One “gotcha” about decoupling the configuration from the client is that the backend might be out of sync with the client. Fortunately, the nature of integrating the Lever into the feature leads us to make some assertions. It wouldn’t make sense for the client to want to interpret the same Lever as two different types, therefore the client must inherently know the type of Lever it is using. This also implies that the client knows all the Levers that it might read.
We created a manifest to declare all the Levers and their corresponding types, which allows us to validate the values that the backend sends and ignore anything that would violate the type of Lever the client expects. We also declare fallback values in case the server doesn’t send a particular Lever, such as what might happen on an older client after we’ve deprecated a Lever on the backend.

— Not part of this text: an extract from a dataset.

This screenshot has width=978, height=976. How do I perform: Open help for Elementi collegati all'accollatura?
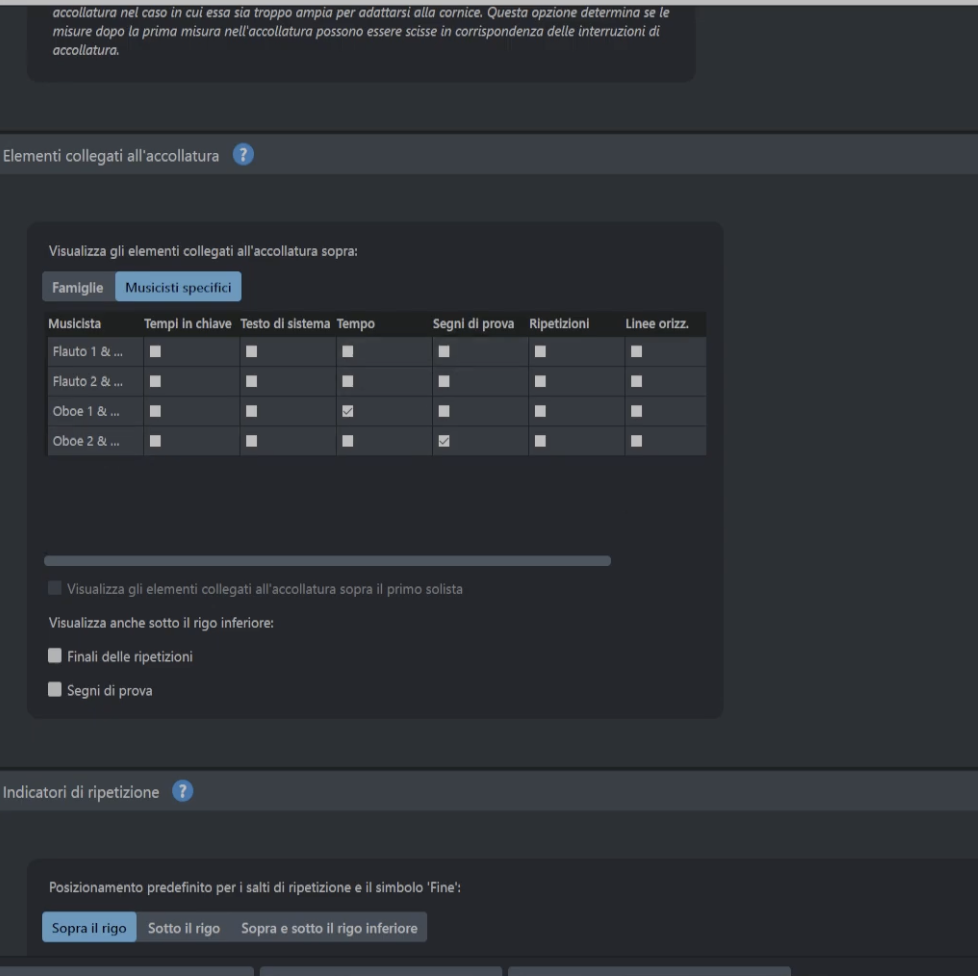point(244,155)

To add more flexibility, we defined different locking policies (unlocked, session-locked, etc), which regulate when a Lever would take effect after its receipt from backend.
Experimentation
So far, we haven’t said much about experimentation, so let’s put this into context. Just like remote configuration provides a mechanism for adjusting the app experience, experiments provide a mechanism for adjusting the configuration. Experiments allow us to propagate remote configuration to clients based on targeting criteria, quickly determine if new products are working as intended for our members and measure their impact.

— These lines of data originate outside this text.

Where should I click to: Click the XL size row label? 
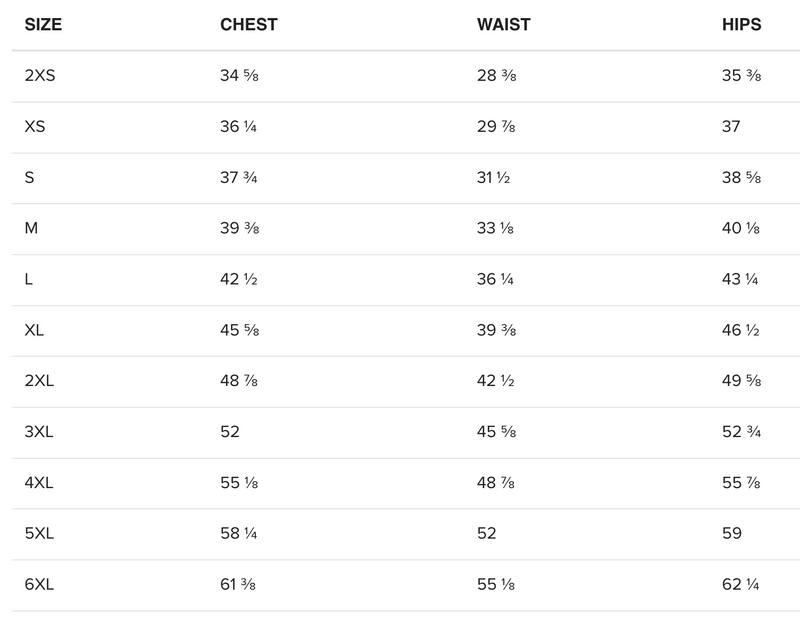click(x=34, y=330)
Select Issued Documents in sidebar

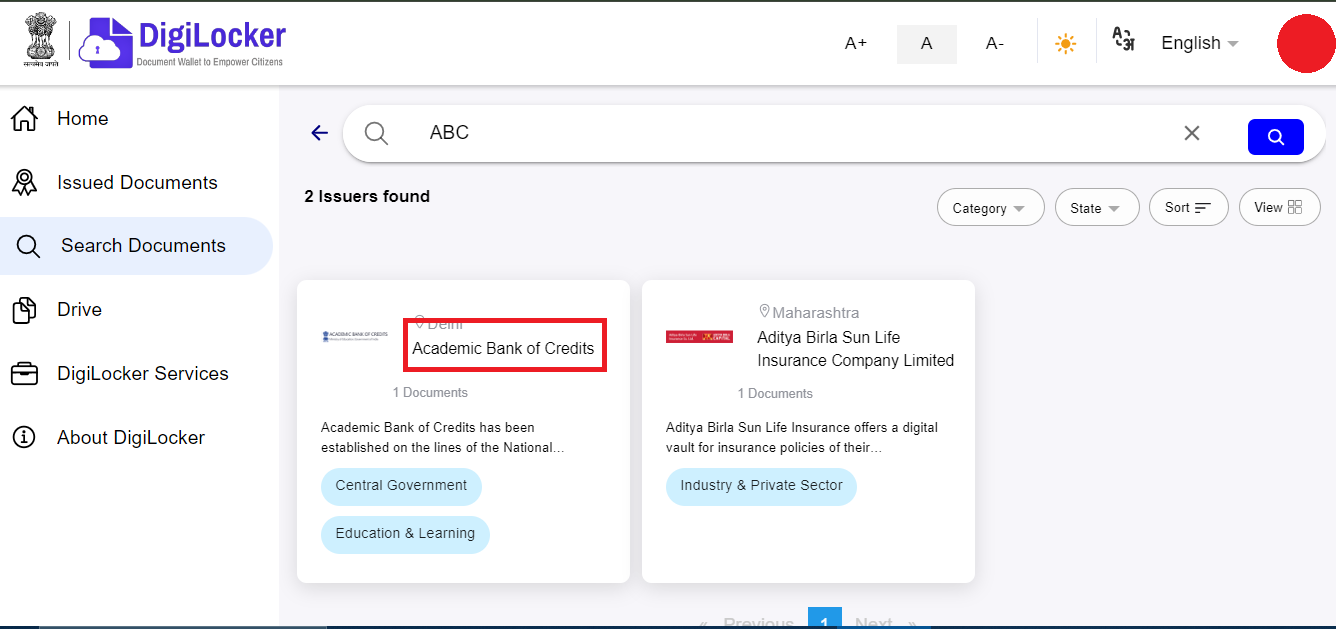pos(138,182)
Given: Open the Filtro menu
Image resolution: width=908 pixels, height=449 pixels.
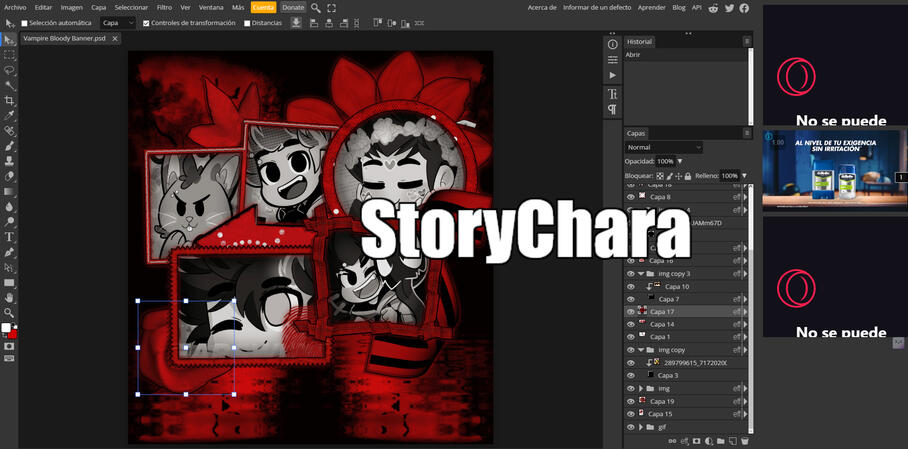Looking at the screenshot, I should (164, 7).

The Config Service itself doesn’t really have a concept of an “experiment.” It doesn’t make any assumptions about why the configuration is a certain way; the configuration just is. Each Lever comes with an identifier that tells the backend whether the member’s experience is associated with an experiment. The identifier has no particular meaning to the client, but it is included with any key metrics that the feature tracks. This helps us understand the impact of new features powered by Levers while maintaining a separation of concerns.
Metrics
In the past, we’ve found that while ensuring that our experiment data is accurate and valid is of critical importance, it’s really easy to make mistakes when instrumenting analytics from scratch. We thought that developers should get robust reporting for free by using Levers and Config Service, so we made tracking new values on Lever reads a core feature. This improves the quality of our analytics and reduces the burden of each team to report experiment variants and assignment.

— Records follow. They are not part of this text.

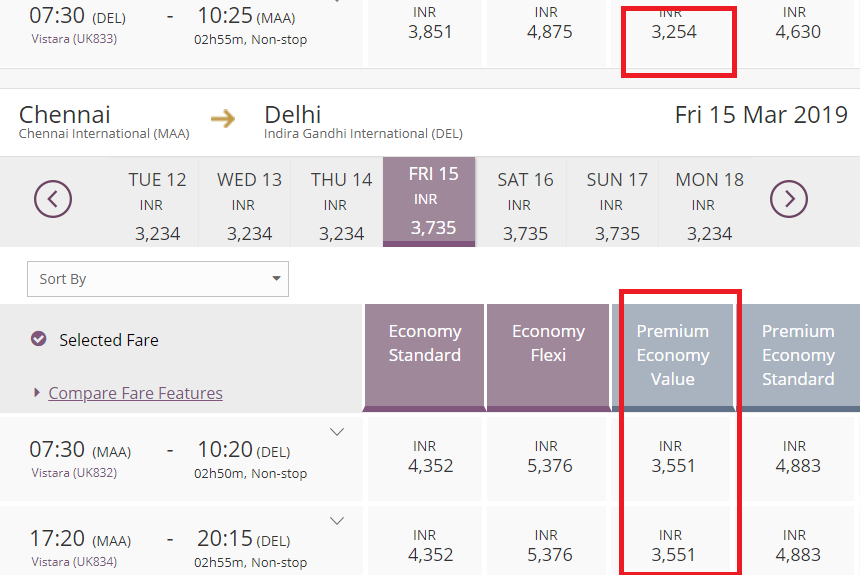The image size is (860, 575).
Task: Open the Sort By dropdown
Action: click(x=158, y=279)
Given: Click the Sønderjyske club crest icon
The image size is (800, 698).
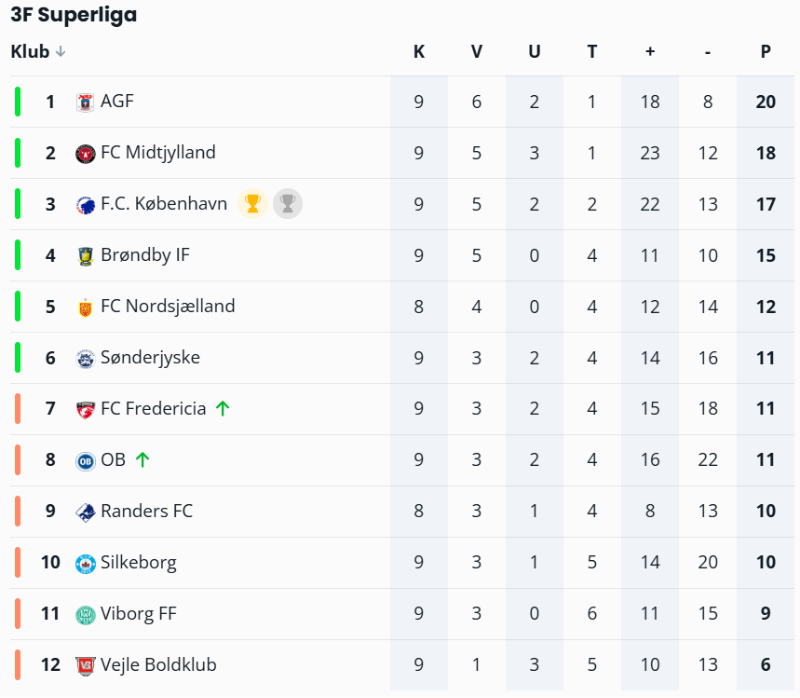Looking at the screenshot, I should (85, 358).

In our next blog post, we will go into greater detail about how we collect metrics to produce valuable and actionable insights based on experimentation.
So, How Did We Do?
Config Service and Levers came out of a need for a robust experimentation platform and it ended up offering us more than that. Decoupling feature configuration from the app release cycle gives us an extra measure of safety. It’s neither trivial nor fast to roll back an app release after there is already a problem. However, rolling back a configuration change can be done in a matter of seconds.
It allows us to take a more nimble, iterative approach to feature development. We want to avoid the case where new work lands late in the release cycle without sufficient time to identify potential bugs. We can land new work on primary development branches early and harden the implementation without fear of shipping an incomplete feature into production.
We love what we’ve been able to accomplish with this, and we hope you will too.